Document excerpt |
● ● ● ● ●

Webtop 4.1: X11 is dead and what is Selkies, anyway?
We've now switched our Selkies desktop containers to run in Wayland mode by default, if for any reason you want to got back just set -e PIXELFLUX_WAYLAND=false as noted in the change log for each container. For x86_64, Wayland mode requires a CPU with AVX2 support (Haswell or better so basically anything made past 2013), without it the server will fall back to X11 mode. The striped x264 encoder has also been removed by default as it really only sees benefits on these older CPUs, this can be re-enabled with -e SELKIES_ENCODER="x264enc,x264enc-striped,jpeg".
After months of user interactions it has become clear many of our users seem to have some confusion about what exactly is happening in our desktop images. Admittedly, this is mostly my fault for not taking the time to document the stack in any centralized fashion. Since the main splash for the Selkies repo mentions WebRTC, most people assume we’re simply pushing a video stream into a browser over WebRTC.
This is not the case.
Selkies is a ground-up, web-native, remote desktop protocol meant to replace legacy VNC stacks and web based game streaming services as a whole. This is a generational leap that abandons the RFB (Remote FrameBuffer) protocol for something better. It is the best of both worlds with no compromise on image quality, less resource usage, and a constantly evolving feature set to truly bring a remote desktop (or application) into your web browser. We’re talking native input methods, broad client device support, clipboard integration, gamepad support, drag-and-drop file management, and multi-user collaboration.
To break down what Selkies actually is, we need to look under the hood at how it works and why we built it this way.

● ● ● ● ●

Records in a dataset

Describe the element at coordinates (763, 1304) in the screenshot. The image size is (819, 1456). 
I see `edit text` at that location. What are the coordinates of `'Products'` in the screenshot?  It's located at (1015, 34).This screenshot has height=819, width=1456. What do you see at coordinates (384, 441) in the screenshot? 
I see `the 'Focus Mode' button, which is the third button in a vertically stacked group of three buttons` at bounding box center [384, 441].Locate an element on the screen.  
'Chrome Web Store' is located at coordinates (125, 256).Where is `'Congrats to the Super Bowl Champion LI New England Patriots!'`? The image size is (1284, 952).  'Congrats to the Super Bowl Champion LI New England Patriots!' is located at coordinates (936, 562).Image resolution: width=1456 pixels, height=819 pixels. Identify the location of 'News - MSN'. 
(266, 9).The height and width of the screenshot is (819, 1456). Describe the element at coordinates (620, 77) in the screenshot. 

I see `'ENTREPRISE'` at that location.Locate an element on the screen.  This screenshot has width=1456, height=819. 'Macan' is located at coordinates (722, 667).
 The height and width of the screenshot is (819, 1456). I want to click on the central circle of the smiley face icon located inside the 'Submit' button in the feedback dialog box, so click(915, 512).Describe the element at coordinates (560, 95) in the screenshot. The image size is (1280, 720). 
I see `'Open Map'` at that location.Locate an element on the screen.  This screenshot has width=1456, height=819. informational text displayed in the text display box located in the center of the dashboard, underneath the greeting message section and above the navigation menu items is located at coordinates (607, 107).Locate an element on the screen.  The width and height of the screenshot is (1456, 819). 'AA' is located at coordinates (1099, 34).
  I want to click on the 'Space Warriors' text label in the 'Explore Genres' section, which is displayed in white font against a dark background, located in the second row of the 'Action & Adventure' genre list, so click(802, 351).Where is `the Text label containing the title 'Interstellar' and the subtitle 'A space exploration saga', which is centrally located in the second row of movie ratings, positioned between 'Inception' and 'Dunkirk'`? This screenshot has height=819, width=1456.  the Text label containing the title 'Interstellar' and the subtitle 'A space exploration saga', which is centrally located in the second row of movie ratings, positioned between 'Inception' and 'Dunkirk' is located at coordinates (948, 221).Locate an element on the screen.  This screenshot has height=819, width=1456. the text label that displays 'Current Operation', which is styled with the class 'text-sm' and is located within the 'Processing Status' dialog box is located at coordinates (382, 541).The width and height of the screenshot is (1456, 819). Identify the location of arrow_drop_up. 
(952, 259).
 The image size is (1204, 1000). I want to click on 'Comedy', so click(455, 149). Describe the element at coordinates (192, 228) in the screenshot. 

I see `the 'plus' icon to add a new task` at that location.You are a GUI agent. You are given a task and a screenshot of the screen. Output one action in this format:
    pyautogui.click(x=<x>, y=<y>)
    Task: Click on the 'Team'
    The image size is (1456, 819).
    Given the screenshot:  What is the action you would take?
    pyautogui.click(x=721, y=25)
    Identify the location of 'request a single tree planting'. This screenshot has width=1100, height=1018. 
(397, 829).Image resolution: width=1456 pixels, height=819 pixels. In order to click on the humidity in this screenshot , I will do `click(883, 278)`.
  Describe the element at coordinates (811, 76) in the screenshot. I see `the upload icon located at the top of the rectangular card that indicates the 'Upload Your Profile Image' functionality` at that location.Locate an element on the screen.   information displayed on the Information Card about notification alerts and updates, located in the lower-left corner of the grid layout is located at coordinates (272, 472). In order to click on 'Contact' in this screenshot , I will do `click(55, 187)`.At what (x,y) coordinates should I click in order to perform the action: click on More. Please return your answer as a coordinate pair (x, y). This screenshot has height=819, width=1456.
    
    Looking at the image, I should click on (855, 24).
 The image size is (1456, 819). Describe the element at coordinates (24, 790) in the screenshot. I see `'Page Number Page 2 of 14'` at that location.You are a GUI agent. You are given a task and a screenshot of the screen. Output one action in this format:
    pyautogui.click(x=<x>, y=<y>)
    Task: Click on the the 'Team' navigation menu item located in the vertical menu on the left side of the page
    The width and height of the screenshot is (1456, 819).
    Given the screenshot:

● ● ● ● ●

Tasks for this exercise |
(1) Reproduce the passage from the Webtop 4.1 post that starts at the words "After months of" and stops after the words "browser over WebRTC.".
(2) Translate this sentence from the Webtop 4.1 post into Spanish: "This is a generational leap that abandons the RFB (Remote FrameBuffer) protocol for something better."

The results |
(1)
After months of user interactions it has become clear many of our users seem to have some confusion about what exactly is happening in our desktop images. Admittedly, this is mostly my fault for not taking the time to document the stack in any centralized fashion. Since the main splash for the Selkies repo mentions WebRTC, most people assume we’re simply pushing a video stream into a browser over WebRTC.

(2) Se trata de un salto generacional que abandona el protocolo RFB (Remote FrameBuffer) por algo mejor.